L’allestimento di un’opera comica segue un processo di affinamento ed evoluzione sulla scena molto diverso rispetto ad un’ opera s...
L’allestimento di un’opera comica segue un processo di affinamento ed evoluzione sulla scena molto diverso rispetto ad un’ opera seria. Infatti se un melodramma, una volta impostato nel corso delle prove, non muta sostanzialmente dal debutto all’ultima rappresentazione, per il genere comico è invece indispensabile la risposta del pubblico, sia per testare se i meccanismi studiati ottengono l’effetto sperato, sia (e questo accade soprattutto quando si hanno dei grandi interpreti) per sfruttare l’elemento improvvisazione, indispensabile in questo repertorio.

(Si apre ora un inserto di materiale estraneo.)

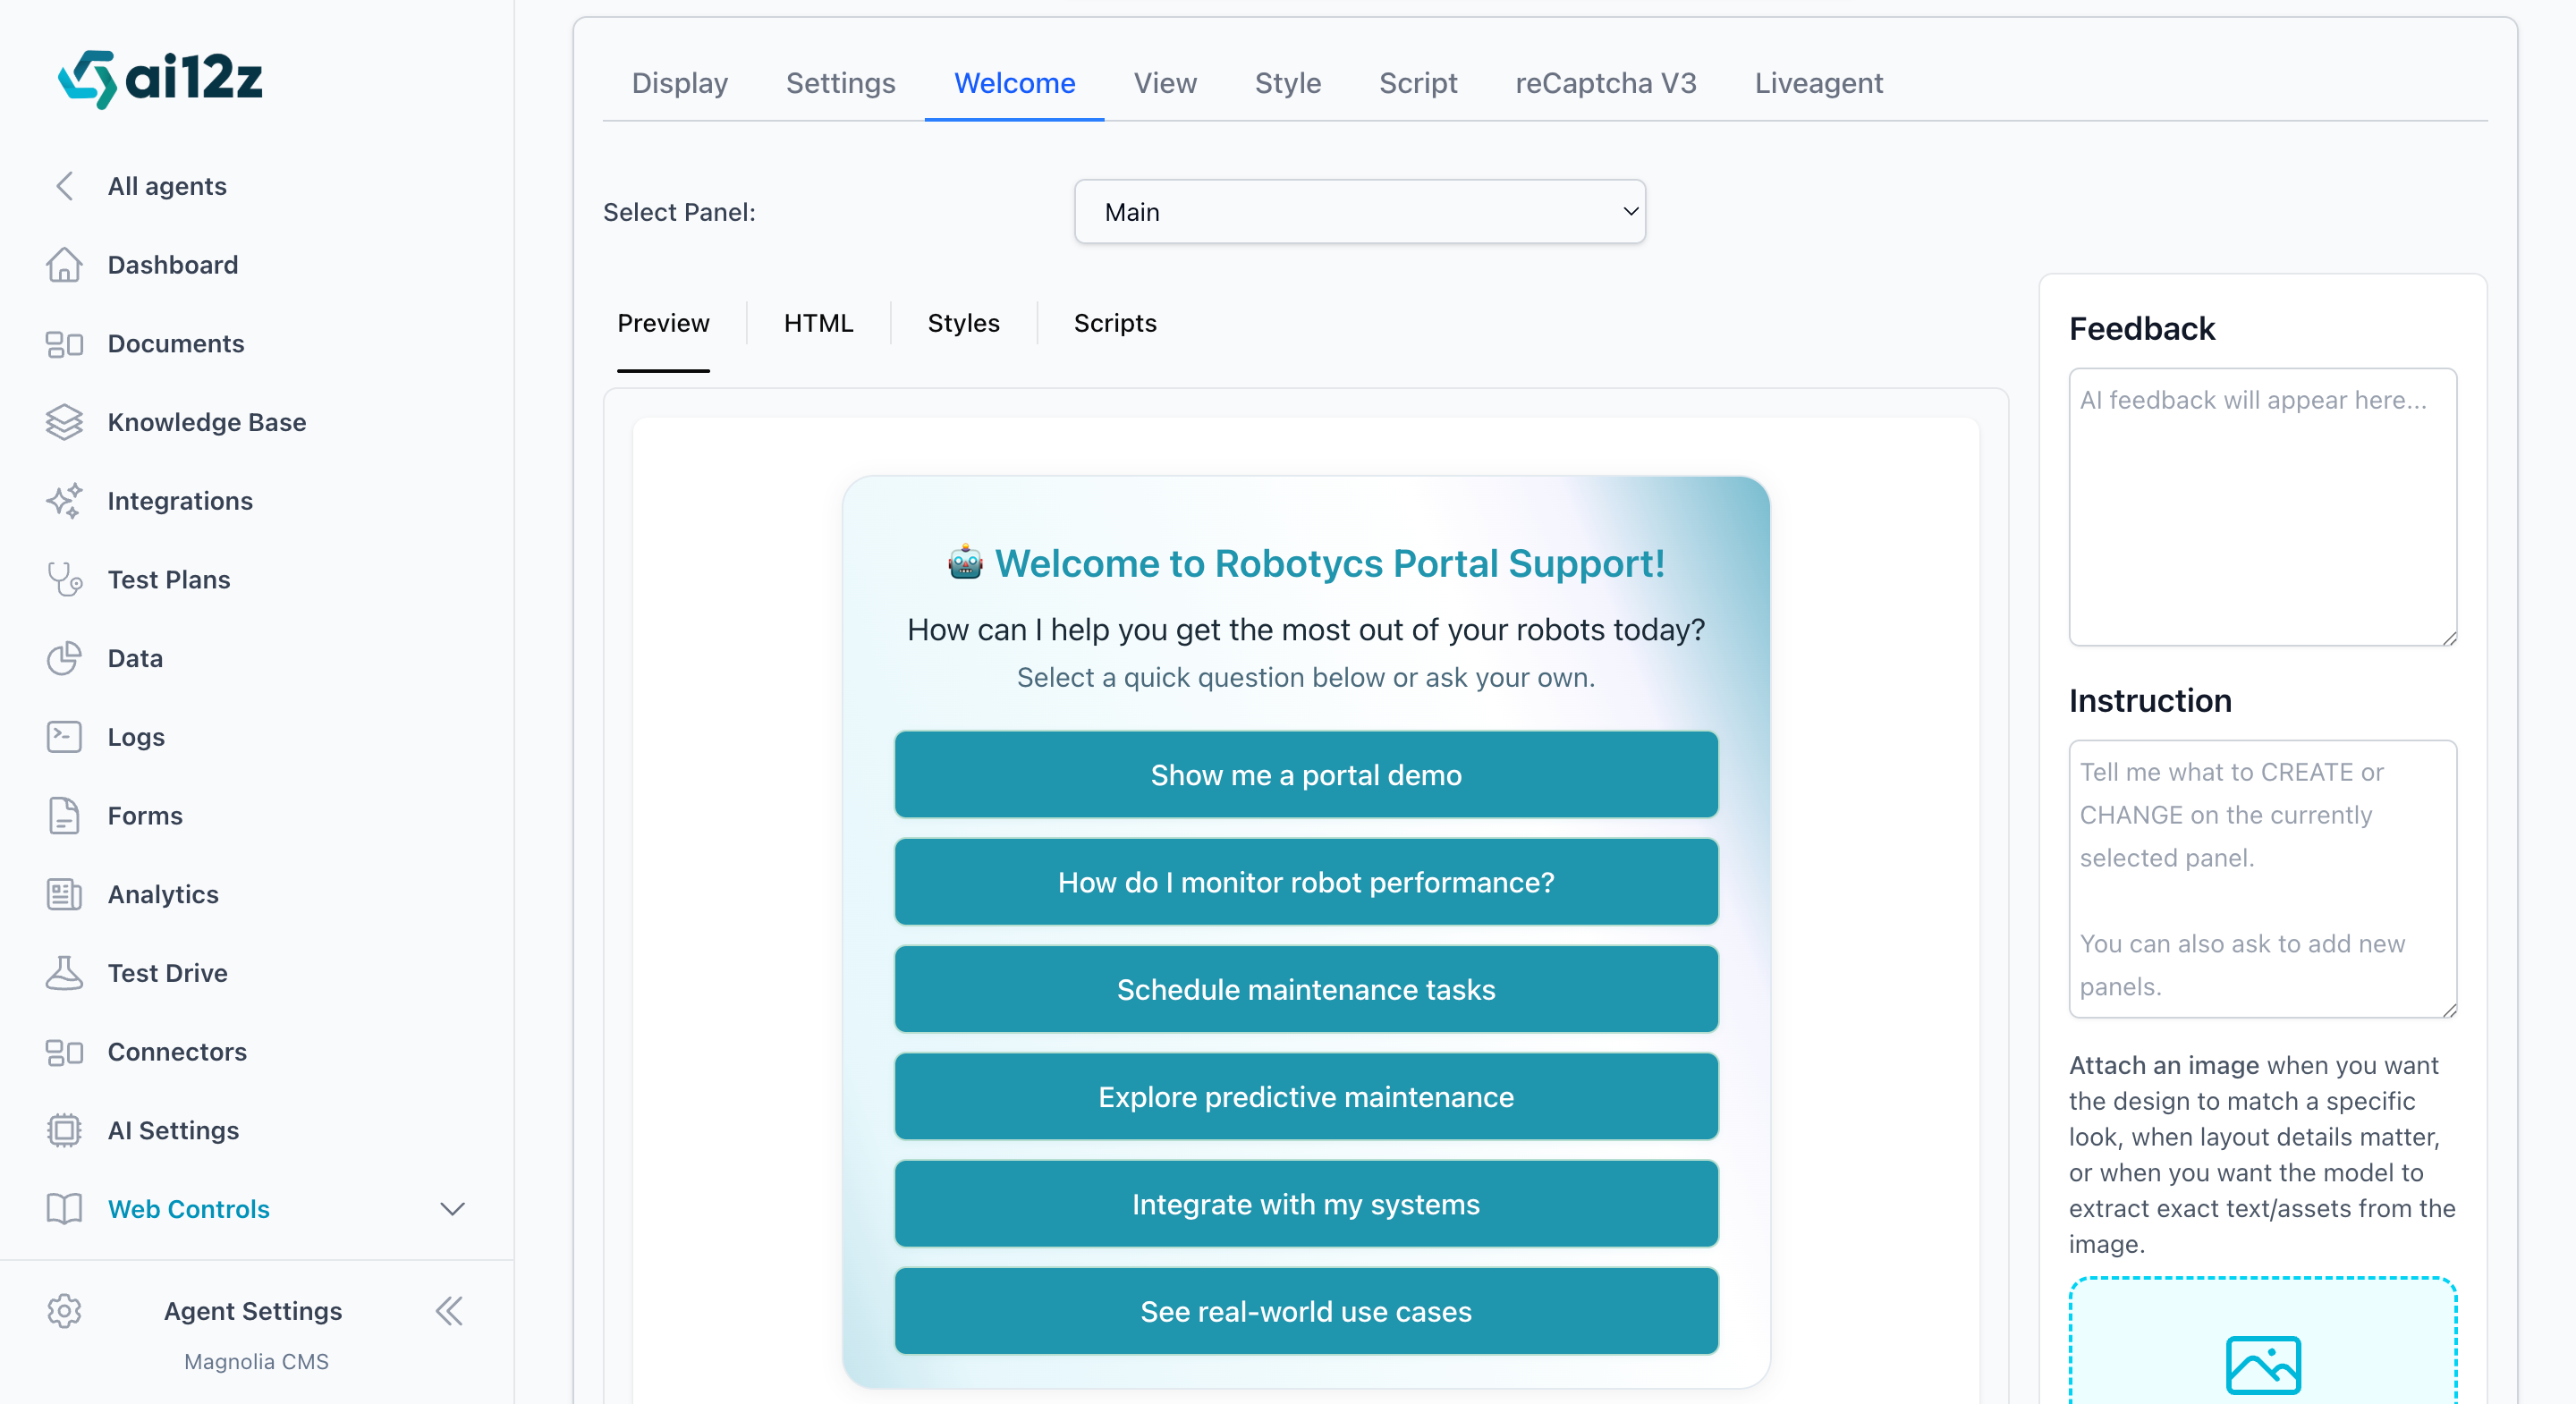Image resolution: width=2576 pixels, height=1404 pixels.
Task: Open the Logs terminal icon
Action: pos(64,737)
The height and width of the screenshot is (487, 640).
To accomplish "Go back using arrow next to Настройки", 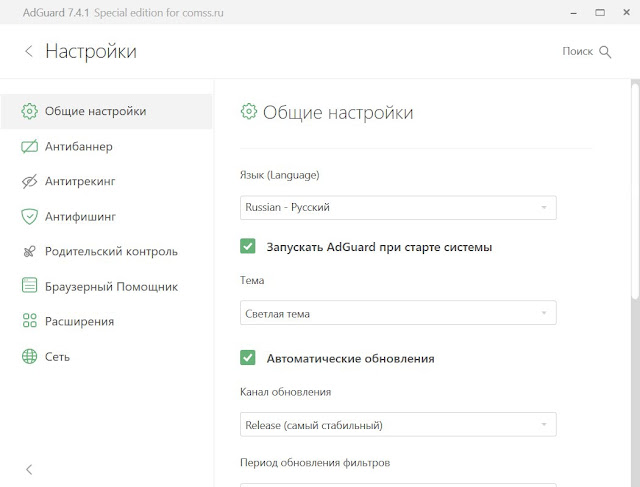I will [x=29, y=51].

Per questo molte messinscene di opere buffe che alla “prima” possono soffrire di qualche incertezza e legnosità, nel corso delle repliche acquistano sempre maggiore fluidità e scioltezza, arricchendosi di nuove trovate sera dopo sera. E questa è stata l’impressione che si è avuta assistendo all’ultima replica del Barbiere di Siviglia nell’allestimento presentato quest’anno all’Arena di Verona: un ingranaggio sapientemente calibrato ma allo stesso tempo sufficientemente elastico da permettere ai cantanti di giocare con i loro personaggi e di farli crescere in un clima di rilassato e divertente.

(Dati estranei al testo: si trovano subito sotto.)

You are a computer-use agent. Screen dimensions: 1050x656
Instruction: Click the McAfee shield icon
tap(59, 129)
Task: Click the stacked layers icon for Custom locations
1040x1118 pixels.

Merito innanzitutto del ricercato allestimento curato da Hugo Da Ana nella consueta veste di regista, scenografo e costumista, che ha scelto di ambientare l’azione in un rigoglioso e coloratissimo giardino alla francese, in cui la frenetica follia degli avvenimenti è stata amplificata da una serie di figuranti mossi dalle eleganti coreografie stile “carillon” di Leda Lojodice. Per il resto la regia si è svolta su binari sostanzialmente tradizionali con i pochi cambi scena sottolineati da alcuni spostamenti delle siepi che delimitavano la scena e svelavano, od occultavano, alcuni oggetti quali una fontana, un clavicembalo e così via.

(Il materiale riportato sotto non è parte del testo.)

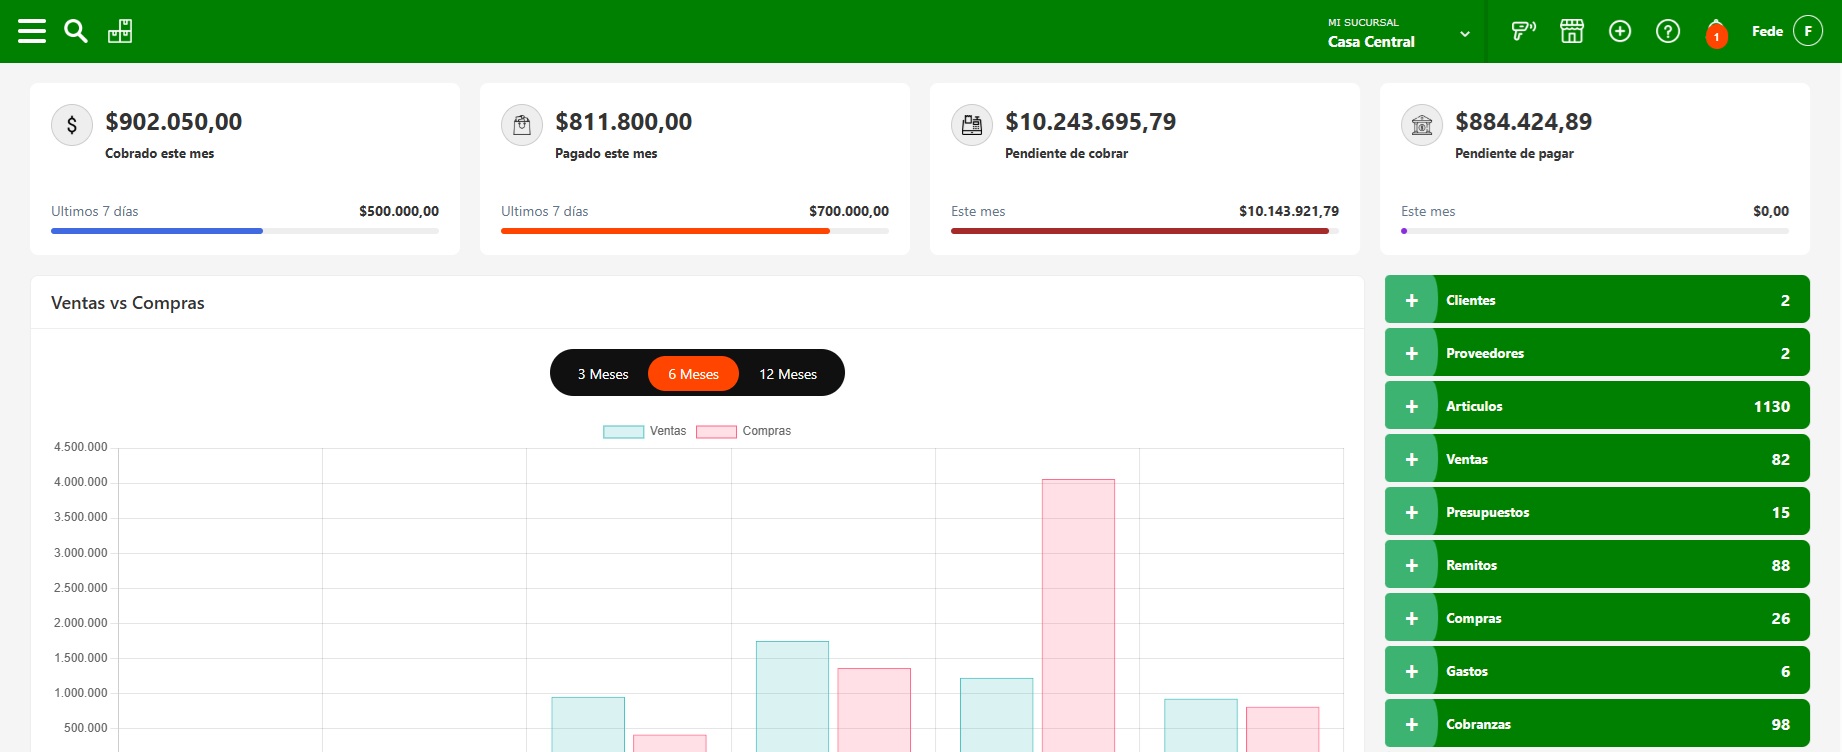This screenshot has width=1842, height=752.
Task: Select the 6 Meses chart range
Action: coord(693,374)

Da sottolineare gli sfarzosi e preziosissimi costumi, a mio avviso i più belli tra quelli realizzati per i vari allestimenti areniani di questa stagione, che vestivano un cast di eccellenti cantanti-attori. Nel ruolo del titolo il baritono Franco Vassallo è stato un Figaro spavaldo e di grande comunicativa, dalla voce sicura e robusta, al punto da dover cedere alle insistenti richieste di bis della cavatina “Largo al factotum”.
Apprezzatissima rivelazione nel ruolo di Almaviva è stato il giovane Francesco Meli, che, pur non possedendo il classico timbro da “tenorino” di grazia (cui una certa tradizione interpretativa ci aveva abituato) ma una bella e squillante voce di tenore lirico, ha dato prova di grande versatilità, prodigandosi in cadenze ed abbellimenti. Rimarchevole anche la prova di Annick Massis, che appartiene al novero delle Rosine in chiave sopranile; caratteristica che però non le ha impedito di esibire, oltre ad una perfetta padronanza degli acuti, un seducente registro centrale ed un peso vocale in grado di affermarsi anche nelle vastità dello spazio areniano.
Vero mattatore della serata l’impagabile Bartolo di Bruno de Simone, del quale si possono scrivere solo lodi: uno dei rari casi in cui il canto e la recitazione, ambedue coltivati con talento ed intelligenza, si fondono in un unicum che lo rende interprete rossiniano d’eccellenza.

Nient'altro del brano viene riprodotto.